By ,
Published December 24, 2015
President-elect Barack Obama is planning to add hundreds of billions of dollars in economic stimulus spending to the budget deficit, but he said Tuesday he is also looking to slash programs that have outlived their usefulness.
Speaking from his lectern at "The Office of the President-Elect" in Chicago, Obama introduced more members of his economic team and said the economic crisis demands that the U.S. invest in a series of measures to help save and create 2.5 million jobs and provide relief to middle-class families. All the while, he said, the economic gurus are also going to find ways to shed spending that is no longer necessary.
"In these challenging times, when we are facing both rising deficits and a sinking economy, budget reform is not an option. It is an imperative," Obama said. "We cannot sustain a system that bleeds billions of taxpayer dollars on programs that have outlived their usefulness or exist solely because of the power of a politician, lobbyist or interest group. We simply cannot afford it.
"This isn't about big government or small government. It's about building a smarter government that focuses on what works," he said.
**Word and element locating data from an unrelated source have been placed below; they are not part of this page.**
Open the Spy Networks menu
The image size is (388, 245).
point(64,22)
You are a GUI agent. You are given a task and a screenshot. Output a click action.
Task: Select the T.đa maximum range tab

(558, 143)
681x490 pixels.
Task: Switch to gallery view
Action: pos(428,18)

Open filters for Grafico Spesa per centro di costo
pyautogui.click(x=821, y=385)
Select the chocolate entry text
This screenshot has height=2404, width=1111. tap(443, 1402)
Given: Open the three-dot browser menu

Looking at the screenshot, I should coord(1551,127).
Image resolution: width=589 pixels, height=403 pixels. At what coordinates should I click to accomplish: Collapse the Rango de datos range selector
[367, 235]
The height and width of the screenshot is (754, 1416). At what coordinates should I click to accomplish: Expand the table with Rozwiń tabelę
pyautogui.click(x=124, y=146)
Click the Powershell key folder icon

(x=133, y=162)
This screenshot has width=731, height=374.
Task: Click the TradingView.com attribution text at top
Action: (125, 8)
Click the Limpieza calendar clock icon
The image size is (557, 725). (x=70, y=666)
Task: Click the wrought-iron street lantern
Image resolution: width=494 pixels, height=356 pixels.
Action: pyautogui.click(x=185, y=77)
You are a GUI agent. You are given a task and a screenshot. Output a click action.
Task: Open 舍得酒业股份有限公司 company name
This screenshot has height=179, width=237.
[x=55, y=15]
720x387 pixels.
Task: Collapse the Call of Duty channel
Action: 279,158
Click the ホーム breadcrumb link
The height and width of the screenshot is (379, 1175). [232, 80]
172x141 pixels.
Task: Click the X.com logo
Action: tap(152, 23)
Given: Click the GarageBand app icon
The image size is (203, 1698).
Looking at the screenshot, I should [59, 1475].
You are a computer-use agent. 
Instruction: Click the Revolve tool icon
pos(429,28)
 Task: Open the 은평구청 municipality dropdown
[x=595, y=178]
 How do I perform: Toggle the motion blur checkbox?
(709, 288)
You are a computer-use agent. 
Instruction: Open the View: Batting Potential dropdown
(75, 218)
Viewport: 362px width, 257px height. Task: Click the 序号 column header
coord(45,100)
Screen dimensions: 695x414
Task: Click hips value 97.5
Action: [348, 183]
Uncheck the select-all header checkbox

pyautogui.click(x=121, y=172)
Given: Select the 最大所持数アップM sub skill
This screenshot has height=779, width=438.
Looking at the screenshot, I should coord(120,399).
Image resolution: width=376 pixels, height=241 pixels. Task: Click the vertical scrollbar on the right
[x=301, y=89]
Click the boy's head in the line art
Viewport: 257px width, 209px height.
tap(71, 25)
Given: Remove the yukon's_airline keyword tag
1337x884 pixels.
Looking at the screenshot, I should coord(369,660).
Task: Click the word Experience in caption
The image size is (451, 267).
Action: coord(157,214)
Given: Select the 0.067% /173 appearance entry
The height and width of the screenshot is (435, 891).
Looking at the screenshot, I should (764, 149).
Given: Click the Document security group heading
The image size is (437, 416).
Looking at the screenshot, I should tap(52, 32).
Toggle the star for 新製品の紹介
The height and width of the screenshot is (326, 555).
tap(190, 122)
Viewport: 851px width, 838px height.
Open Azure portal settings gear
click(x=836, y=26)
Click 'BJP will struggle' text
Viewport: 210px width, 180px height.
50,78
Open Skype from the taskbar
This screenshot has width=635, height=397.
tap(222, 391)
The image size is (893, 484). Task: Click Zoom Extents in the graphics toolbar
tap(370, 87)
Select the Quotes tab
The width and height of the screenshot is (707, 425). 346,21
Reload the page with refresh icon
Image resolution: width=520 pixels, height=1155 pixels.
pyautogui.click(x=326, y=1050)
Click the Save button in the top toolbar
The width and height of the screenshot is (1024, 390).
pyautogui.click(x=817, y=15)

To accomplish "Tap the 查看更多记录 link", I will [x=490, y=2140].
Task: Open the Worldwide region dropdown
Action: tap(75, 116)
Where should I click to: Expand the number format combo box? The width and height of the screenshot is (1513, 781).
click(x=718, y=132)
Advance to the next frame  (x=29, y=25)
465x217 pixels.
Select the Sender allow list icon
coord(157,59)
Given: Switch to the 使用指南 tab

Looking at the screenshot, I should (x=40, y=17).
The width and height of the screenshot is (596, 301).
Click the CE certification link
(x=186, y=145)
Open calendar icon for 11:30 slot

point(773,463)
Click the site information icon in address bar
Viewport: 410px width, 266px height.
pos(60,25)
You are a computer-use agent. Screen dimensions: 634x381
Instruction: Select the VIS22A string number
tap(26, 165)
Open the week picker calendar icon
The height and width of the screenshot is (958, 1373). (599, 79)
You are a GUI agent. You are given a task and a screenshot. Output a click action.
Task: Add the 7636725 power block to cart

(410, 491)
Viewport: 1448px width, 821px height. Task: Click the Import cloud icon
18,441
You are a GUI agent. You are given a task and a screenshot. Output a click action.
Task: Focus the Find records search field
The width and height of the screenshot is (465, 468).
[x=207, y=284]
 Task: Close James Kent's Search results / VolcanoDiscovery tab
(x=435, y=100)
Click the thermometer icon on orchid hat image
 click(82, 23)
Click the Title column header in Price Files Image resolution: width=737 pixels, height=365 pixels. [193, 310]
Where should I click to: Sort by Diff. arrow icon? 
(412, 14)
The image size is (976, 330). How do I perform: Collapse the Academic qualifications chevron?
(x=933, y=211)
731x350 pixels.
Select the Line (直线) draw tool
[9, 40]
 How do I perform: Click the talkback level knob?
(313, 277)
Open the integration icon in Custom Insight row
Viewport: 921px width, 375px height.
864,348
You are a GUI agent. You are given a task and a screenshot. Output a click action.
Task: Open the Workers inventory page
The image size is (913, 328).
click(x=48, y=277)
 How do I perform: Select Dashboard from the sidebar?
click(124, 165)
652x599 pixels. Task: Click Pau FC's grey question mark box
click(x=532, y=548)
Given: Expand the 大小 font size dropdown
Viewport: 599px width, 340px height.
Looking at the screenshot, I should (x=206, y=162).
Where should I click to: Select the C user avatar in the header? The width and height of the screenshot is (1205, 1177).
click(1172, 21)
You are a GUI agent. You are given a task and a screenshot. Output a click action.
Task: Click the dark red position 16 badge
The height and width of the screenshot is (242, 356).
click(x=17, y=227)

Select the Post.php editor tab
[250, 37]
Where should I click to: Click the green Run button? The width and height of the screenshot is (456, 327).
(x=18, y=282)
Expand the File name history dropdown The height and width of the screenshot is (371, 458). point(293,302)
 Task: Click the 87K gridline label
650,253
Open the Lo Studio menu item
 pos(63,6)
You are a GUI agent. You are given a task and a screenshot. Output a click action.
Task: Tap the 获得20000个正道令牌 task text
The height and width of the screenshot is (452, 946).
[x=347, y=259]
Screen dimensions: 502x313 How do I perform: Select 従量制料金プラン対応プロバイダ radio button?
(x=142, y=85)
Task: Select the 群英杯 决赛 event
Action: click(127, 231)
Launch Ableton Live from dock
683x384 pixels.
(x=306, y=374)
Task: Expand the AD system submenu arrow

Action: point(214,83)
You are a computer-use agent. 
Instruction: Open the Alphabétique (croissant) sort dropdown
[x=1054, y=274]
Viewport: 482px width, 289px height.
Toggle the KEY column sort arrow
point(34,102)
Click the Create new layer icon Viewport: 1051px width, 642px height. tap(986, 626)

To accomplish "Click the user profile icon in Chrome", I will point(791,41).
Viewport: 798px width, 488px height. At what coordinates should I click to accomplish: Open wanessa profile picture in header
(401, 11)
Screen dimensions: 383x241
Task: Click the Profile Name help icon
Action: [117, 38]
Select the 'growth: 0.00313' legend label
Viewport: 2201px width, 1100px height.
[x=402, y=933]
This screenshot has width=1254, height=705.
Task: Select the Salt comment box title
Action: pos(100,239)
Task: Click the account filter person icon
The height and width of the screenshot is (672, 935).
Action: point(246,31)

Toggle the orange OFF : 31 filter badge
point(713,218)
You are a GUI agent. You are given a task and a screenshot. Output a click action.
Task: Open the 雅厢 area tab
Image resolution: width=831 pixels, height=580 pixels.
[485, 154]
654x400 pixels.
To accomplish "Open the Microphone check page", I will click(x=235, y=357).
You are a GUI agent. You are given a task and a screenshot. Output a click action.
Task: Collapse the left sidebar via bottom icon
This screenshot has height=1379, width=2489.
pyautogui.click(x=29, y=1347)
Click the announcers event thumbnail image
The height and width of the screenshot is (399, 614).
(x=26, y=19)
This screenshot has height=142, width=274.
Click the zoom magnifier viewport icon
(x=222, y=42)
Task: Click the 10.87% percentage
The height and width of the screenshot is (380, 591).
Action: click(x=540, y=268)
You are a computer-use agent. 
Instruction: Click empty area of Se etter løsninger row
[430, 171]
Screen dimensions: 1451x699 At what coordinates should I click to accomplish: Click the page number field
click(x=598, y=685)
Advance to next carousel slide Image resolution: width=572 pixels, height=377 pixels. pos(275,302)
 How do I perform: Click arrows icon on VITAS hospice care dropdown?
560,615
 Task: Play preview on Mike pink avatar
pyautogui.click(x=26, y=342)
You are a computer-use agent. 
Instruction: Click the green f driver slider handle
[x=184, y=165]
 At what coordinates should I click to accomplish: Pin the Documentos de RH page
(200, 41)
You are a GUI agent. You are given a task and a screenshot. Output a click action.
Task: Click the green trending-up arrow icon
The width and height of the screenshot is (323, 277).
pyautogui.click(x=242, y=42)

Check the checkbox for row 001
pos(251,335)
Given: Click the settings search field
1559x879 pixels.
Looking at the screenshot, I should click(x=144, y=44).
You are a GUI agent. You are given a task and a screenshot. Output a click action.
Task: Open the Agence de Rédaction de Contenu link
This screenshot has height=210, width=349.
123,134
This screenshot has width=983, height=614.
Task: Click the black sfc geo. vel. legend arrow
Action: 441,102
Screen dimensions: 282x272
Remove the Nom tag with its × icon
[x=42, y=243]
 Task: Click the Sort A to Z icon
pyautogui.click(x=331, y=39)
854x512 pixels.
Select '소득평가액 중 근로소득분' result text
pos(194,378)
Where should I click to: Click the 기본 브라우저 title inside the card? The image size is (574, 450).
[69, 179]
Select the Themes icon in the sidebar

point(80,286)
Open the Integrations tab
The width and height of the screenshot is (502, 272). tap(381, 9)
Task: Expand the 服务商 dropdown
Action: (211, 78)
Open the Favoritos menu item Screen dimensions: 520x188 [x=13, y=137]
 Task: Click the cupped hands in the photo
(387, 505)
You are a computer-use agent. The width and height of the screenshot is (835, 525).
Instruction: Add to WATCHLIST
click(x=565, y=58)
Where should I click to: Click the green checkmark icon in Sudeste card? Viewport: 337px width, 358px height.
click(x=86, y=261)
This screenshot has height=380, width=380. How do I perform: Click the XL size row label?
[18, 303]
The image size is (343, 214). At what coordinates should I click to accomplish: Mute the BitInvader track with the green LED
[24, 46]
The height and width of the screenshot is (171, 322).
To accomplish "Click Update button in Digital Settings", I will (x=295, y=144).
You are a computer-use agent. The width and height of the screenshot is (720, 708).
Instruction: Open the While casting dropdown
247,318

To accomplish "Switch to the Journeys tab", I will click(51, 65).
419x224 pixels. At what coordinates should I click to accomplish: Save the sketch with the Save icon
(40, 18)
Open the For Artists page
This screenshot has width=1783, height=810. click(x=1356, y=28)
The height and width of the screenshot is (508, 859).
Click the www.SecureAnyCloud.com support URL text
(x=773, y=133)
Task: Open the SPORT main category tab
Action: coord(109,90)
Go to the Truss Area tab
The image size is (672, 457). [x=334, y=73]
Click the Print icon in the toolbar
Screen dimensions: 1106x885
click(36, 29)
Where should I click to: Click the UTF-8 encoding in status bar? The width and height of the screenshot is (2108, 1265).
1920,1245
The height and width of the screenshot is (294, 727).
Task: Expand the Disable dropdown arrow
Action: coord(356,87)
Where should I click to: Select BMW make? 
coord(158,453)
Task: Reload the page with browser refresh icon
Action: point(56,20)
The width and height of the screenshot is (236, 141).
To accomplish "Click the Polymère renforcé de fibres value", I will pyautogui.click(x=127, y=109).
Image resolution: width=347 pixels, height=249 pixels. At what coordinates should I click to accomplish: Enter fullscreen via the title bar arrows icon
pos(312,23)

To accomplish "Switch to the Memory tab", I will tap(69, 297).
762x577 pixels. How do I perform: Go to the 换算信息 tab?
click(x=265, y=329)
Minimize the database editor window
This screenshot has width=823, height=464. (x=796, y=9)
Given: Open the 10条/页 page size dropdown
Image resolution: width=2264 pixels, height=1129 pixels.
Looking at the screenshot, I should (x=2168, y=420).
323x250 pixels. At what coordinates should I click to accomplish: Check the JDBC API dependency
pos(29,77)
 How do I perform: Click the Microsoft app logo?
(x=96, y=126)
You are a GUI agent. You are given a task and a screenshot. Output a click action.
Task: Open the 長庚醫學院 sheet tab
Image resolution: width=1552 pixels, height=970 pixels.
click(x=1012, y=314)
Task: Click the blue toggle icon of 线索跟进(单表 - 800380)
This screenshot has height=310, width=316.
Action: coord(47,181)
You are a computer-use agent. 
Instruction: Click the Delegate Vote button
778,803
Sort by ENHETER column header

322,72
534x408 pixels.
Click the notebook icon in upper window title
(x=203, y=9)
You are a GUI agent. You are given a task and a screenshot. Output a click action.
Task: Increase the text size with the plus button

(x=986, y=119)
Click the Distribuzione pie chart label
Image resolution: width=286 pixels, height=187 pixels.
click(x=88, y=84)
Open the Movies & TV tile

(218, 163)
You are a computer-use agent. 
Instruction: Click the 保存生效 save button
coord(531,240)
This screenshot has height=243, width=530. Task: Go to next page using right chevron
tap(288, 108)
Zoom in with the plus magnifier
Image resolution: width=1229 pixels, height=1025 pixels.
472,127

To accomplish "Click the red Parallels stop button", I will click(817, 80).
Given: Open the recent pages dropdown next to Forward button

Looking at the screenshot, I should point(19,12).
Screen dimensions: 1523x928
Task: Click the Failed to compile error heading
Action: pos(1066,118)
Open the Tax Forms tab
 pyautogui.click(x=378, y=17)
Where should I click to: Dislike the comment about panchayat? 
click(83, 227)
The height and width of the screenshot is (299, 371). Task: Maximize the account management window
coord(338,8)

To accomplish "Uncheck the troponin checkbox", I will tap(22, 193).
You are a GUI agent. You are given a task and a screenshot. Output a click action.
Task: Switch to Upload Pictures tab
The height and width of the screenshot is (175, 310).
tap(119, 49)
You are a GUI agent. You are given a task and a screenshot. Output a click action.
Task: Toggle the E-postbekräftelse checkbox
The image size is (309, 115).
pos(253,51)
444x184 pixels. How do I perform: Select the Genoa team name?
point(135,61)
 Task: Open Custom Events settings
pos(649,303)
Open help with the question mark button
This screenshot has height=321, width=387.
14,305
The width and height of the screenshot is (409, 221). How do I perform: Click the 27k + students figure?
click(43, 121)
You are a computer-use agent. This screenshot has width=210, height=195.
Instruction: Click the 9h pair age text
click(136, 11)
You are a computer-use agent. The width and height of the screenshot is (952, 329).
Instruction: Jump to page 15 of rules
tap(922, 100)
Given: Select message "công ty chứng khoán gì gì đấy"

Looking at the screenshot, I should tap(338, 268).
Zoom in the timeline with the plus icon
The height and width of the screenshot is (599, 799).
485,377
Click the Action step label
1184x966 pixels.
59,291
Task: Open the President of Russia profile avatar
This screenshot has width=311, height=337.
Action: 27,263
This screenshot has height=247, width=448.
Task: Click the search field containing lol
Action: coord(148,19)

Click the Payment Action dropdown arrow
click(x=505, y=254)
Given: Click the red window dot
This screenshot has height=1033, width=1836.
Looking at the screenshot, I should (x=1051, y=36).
Like others before him, the president-elect insisted that he would bring to Washington a "new way of doing business."
Obama announced that he has named Peter Orszag as his Office of Management and Budget chief -- the role of chief adviser on spending and taxes. Orszag, 39, is serving a four-year term as head of the Congressional Budget Office.
Robert Nabors was named deputy director of OMB. He currently serves as the 13th clerk and staff director of the House Appropriations Committee.
On Monday, Obama named New York Federal Reserve President Tim Geithner to be treasury secretary and former Treasury Secretary Lawrence Summers to be director of his National Economic Council.
Obama said his budget team is being assembled "to make sure that we are proceeding on projects and investments based on national priorities and not based on politics. ... Friendship doesn't come into this. That's part of the old way of doing business. The new way of doing business is let's figure out what projects, what investments are going to give the American economy the most bang for the buck and how can we protect taxpayer dollars so this money is not wasted."
He repeated a campaign pledge that the team would go through the federal budget "page by page, line by line -- eliminating those programs we don't need and insisting that those that we do need operate in a sensible, cost-effective way."
Obama said his "first class team" was developed to prevent his administration from stumbling into an economy hobbled by waste and misdirected priorities.
"We don't want to continue programs that aren't working in making people healthier. The same is true for education and the same is true for defense and social spending," he said.
Obama added that he is counting on cooperation from all sides, since everyone is hurting as a result of the economic downturn. He noted that he has gotten "bipartisan accolades" for the economic team that he's put together.
"I don't think that there's any question that we have a mandate to move the country in a new direction and not continue the same old practices that have gotten us into the fix we're in," he said.